At Ground Zero, a no-spin zone for a day
Saying, as President Barack Obama did this week, that, "we don't need to spike the ball" implies, of course, that a touchdown has been scored.
In the same way, the forgoing of speeches during Thursday's sun-dappled ceremony at the World Trade Center site meant not that politics would be forgotten, but that the political message would telegraph itself.
For a short, poignant time, murky details of the U.S. raid on Osama bin Laden's compound, tensions over the release of photos and questions about Pakistan's role would be eclipsed. Just by showing up in New York, by thanking rescuers and by meeting survivors and victims' family members, Obama ensured all the news coverage would make the emotional link between Sunday's events to the massacre of 2,752 people by al-Qaida hijackers in lower Manhattan a decade ago.
Politicians on hand at the memorial found it a tasteful moment to forget certain other things. That is, the din of construction equipment wasn't the only noise appropriately muted.
Former Mayor Rudy Giuliani's was the last hand Obama shook as the president departed the memorial scene. The two smiled and exchanged words out of earshot of reporters. Earlier, Obama and Giuliani toured the Eighth Avenue firehouse of Engine 54, Ladder 4 and Battalion 9.
It was a good day to forget Giuliani's warning in the 2008 presidential campaign that any Democrat elected to the White House would wave a white flag to terrorists. And it was just as good a day to forget Vice President Joseph Biden's mockery of the ex-mayor for habitually uttering "a noun, a verb and 9/11."
Mayor Michael Bloomberg was also on site, his office handling many of the arrangements.

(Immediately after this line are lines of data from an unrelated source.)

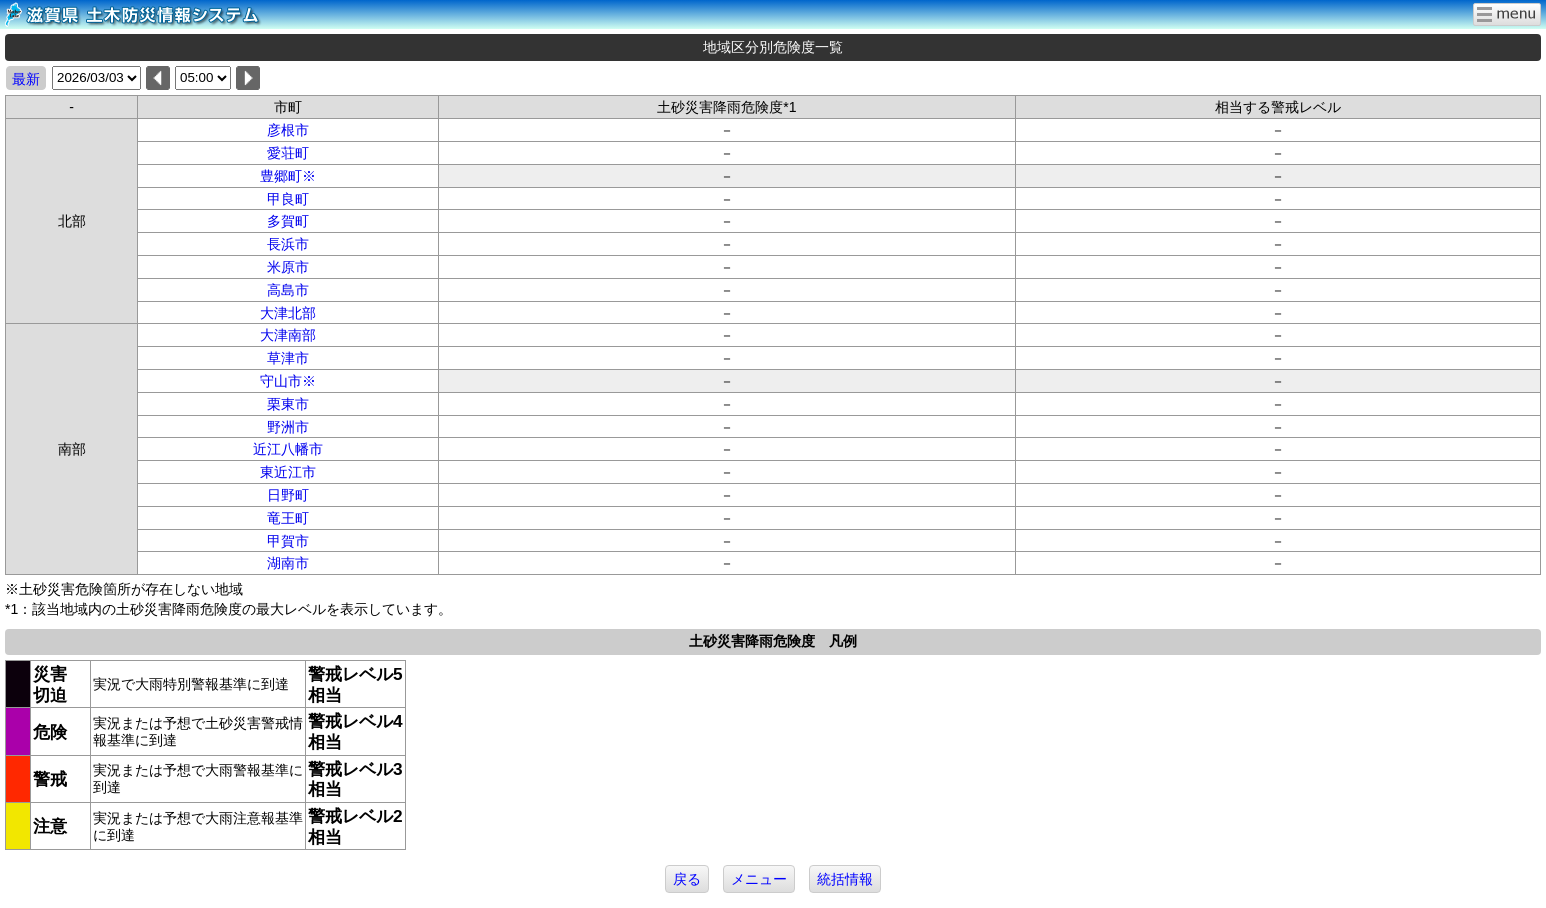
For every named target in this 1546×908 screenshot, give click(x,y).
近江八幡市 (288, 449)
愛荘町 (288, 153)
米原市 (288, 267)
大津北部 (288, 313)
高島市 (288, 290)
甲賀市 (288, 541)
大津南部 (288, 335)
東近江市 (288, 472)
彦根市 (288, 130)
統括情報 (845, 879)
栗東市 (288, 404)
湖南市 (288, 563)
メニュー (759, 879)
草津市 (288, 358)
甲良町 (288, 199)
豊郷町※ (288, 176)
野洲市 (288, 427)
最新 (26, 79)
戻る (687, 879)
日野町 (288, 495)
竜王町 (288, 518)
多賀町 (288, 221)
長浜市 (288, 244)
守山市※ (288, 381)
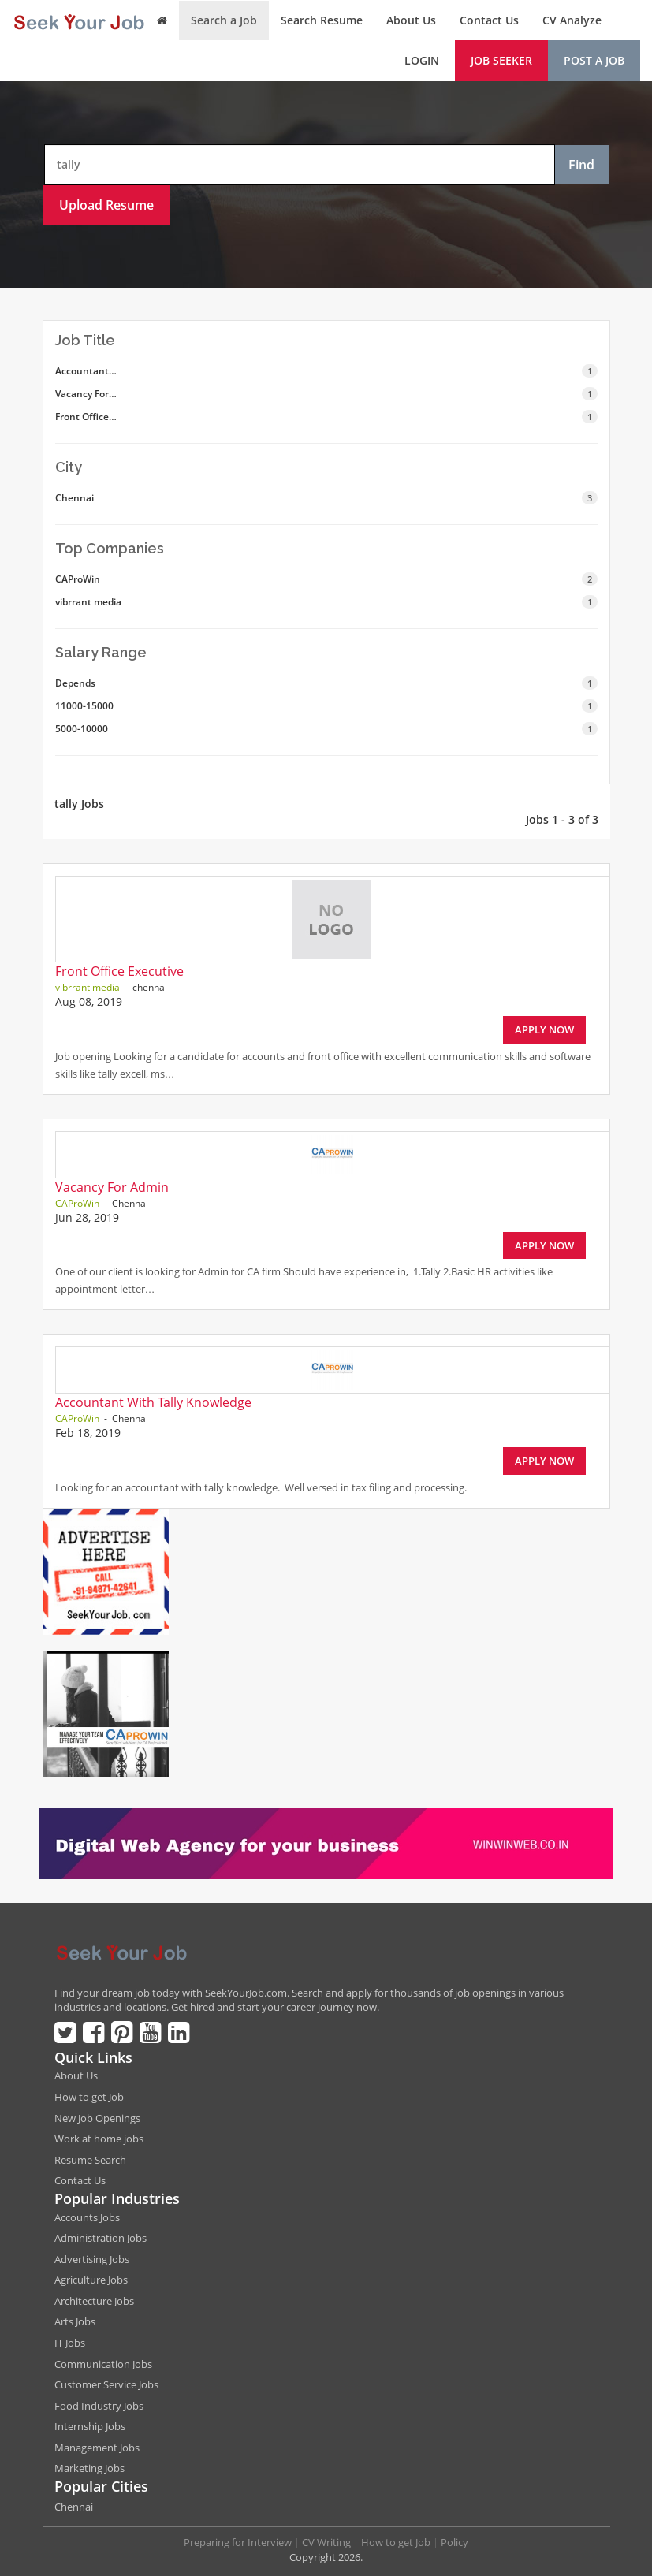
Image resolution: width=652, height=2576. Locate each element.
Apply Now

It was a good afternoon to forget how his hosting of the 2004 Republican National Convention -- held 4 miles up the West Side -- led to dubious arrests of people merely walking near anti-war demonstrations.
Departing the wreath-laying ceremony, Gov. Andrew M. Cuomo said, "I think it was special that the president came and honored this site today and honored the people we lost."
It was a good day to let memory lapse on Cuomo's snarky 2002 broadside about Gov. George Pataki (not in attendance) merely holding Giuliani's coat on 9/11.
It was a good day to forget the institutional fiscal tension between another dignitary on hand, New Jersey Gov. Chris Christie, and New York's side of the bi-state Port Authority, which owns the trade center site.
And, it was a good day to forget the fits and starts and errors and financial fights that marked the site's reconstruction plans from one year to the next.
Looking up at the rising frame of the new One World Trade Center, Christopher Ward, the Port Authority's executive director, explained to some out-of-town reporters before the ceremony: "The 'Freedom Tower' was a name born in another time. We needed to make sure real estate got built and we don't need to name buildings after freedom."
Memory of the good and bad together can be quite dizzying.